Railway workers have voted to go on national strike threatening major summer travel disruption across the UK.
Members of the RMT union have voted in favour of strike action across Network Rail and 13 train operating companies.
General secretary Mick Lynch said "members want a decent pay rise, job security and no compulsory redundancies".
The Department for Transport said strikes should always be the last resort not the first.
A spokesperson said: "It is hugely disappointing and premature that the RMT is calling for industrial action before even entering discussions."
The RMT union said its leaders would meet to discuss a timetable for strike action from mid-June.
"We sincerely hope ministers will encourage the employers to return to the negotiating table and hammer out a reasonable settlement with the RMT," said Mr Lynch.
Network Rail, which maintains the railway, voted in favour of strike action and action short of strike. Its workers have not taken part in a national strike since 1994.
The company plans to shed 2,500 maintenance jobs as it tries to make £2bn of savings over the next two years.
If its staff, which include signallers walked out, that would affect both passenger services and the movement of goods by train, including bulk consignments of fuel, and some food.
It is possible that trains would only run for part of the day, such as from 07:00 to 19:00 BST and only on main lines.
Services could be reduced to around a fifth of the normal weekday timetable.
Network Rail's chief executive Andrew Haines warned "everyone loses if there's a strike".
He said: "We urge the RMT to sit down with us and continue to talk, not walk, so that we can find a compromise and avoid damaging industrial action."
The Rail Delivery Group said that while disruption would be inevitable if industrial action takes place, train companies will do all they can to keep as many people and goods moving as possible.
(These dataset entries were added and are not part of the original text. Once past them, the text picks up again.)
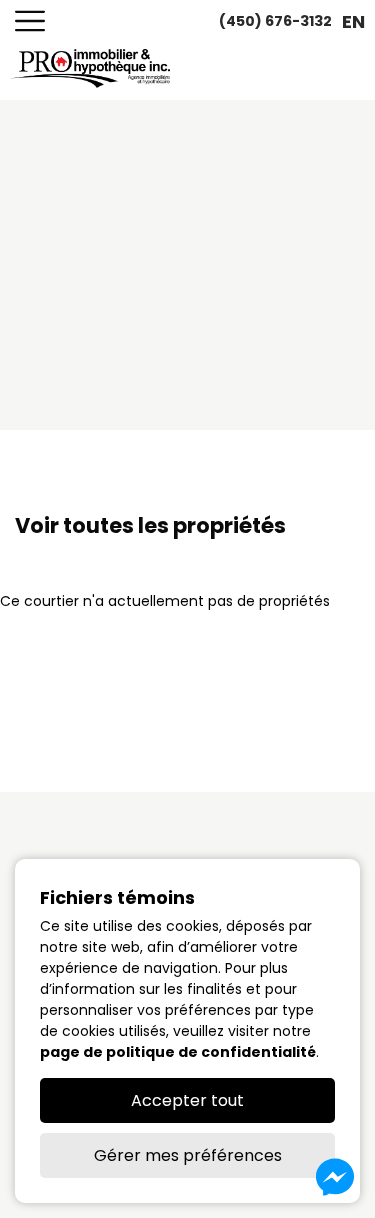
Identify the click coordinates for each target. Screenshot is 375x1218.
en (353, 21)
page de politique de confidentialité (178, 1052)
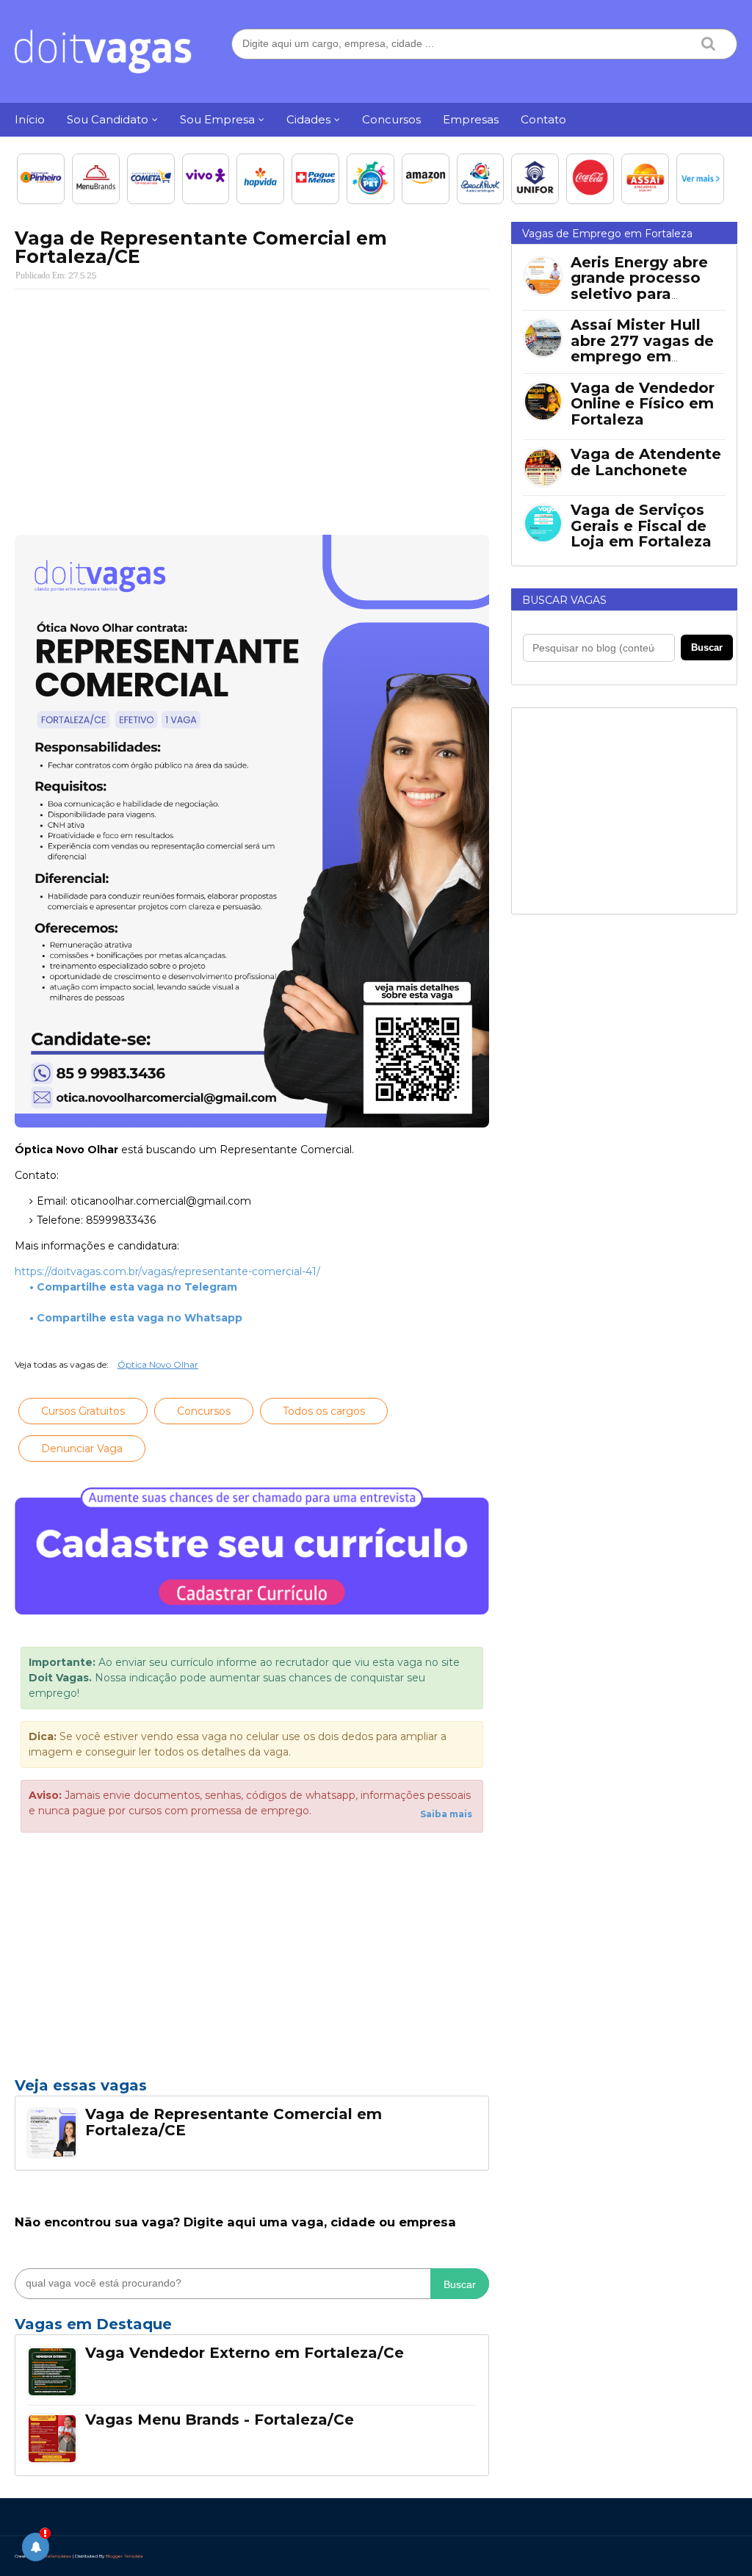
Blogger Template (124, 2556)
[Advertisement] (252, 407)
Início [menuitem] (30, 119)
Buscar (460, 2284)
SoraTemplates (55, 2556)
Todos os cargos (324, 1411)
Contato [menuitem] (543, 119)
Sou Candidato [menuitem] (107, 119)
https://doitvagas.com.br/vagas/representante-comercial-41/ (167, 1271)
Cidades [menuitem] (308, 119)
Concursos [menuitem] (391, 119)
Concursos (204, 1411)
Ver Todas (252, 2328)
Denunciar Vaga (82, 1448)
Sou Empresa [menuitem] (217, 119)
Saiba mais (446, 1813)
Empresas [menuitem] (471, 119)
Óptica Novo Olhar (158, 1364)
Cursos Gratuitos (83, 1411)
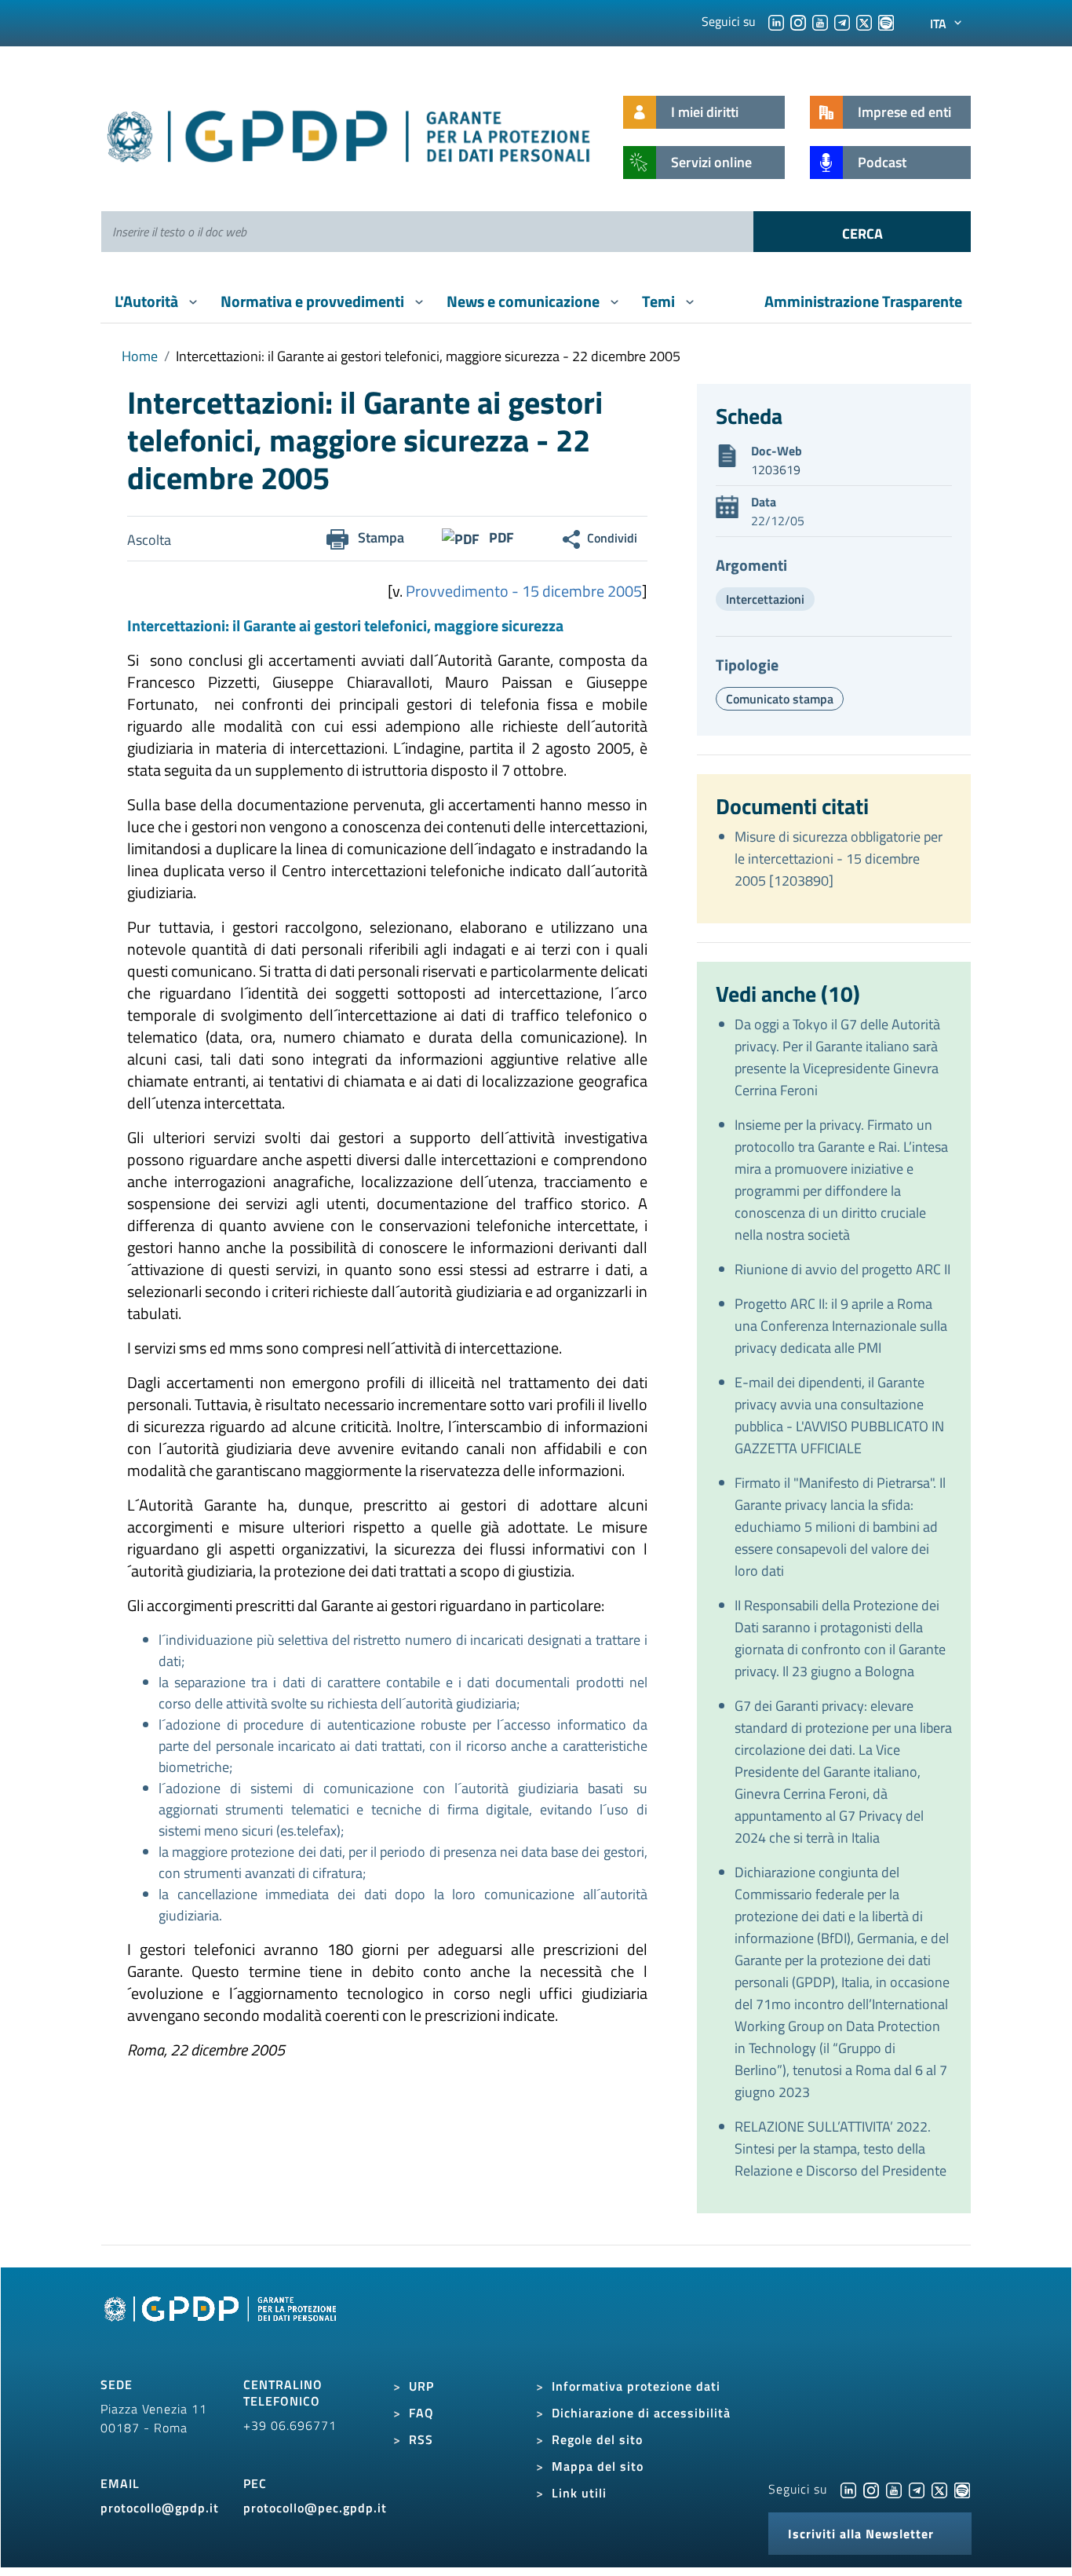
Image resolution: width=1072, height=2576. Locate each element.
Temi (660, 301)
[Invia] (862, 231)
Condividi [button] (612, 537)
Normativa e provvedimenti (314, 301)
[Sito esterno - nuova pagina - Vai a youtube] (894, 2488)
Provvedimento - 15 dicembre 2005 (524, 591)
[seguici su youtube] (820, 21)
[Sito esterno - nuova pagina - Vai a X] (939, 2488)
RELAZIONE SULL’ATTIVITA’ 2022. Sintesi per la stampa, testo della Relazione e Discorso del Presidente (840, 2148)
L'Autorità (148, 301)
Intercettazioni (765, 599)
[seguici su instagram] (798, 21)
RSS (421, 2439)
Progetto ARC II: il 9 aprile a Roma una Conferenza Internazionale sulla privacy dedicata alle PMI (841, 1325)
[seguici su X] (864, 21)
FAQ (421, 2412)
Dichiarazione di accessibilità (641, 2412)
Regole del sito (597, 2439)
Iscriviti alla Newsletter (861, 2533)
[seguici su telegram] (842, 21)
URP (421, 2386)
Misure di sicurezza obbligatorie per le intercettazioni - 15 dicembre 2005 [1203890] (839, 858)
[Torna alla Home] (349, 133)
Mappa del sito (598, 2466)
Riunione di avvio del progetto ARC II (842, 1269)
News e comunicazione (525, 301)
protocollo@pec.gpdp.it (315, 2507)
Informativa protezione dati (636, 2386)
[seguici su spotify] (886, 21)
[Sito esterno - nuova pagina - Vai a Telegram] (916, 2488)
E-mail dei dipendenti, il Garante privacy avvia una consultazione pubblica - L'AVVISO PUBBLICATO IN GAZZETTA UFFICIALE (839, 1415)
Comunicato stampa (779, 698)
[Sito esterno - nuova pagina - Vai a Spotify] (962, 2488)
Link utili (579, 2492)
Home (140, 356)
Earlier on Tuesday, Transport Secretary Grant Shapps said the government would prioritise the supply of food, goods and energy in the event of widespread strikes.
The strike ballot of National Union of Rail, Maritime and Transport Workers saw 89% vote in favour of a strike and 11% against. Some 71% of RMT's 40,000 members voted.
RMT workers at 13 train companies also voted in favour. These were:
- Chiltern Railways
- Cross Country Trains
- Greater Anglia
- East Midlands Railway
- Great Western Railway
- Northern Trains
- South Eastern Railway
- South Western Railway
- TransPennine Express
- Avanti West Coast
- West Midlands Trains.
GTR (including Gatwick Express) voted only for action short of a strike. And Island line on the Isle of Wight voted against either.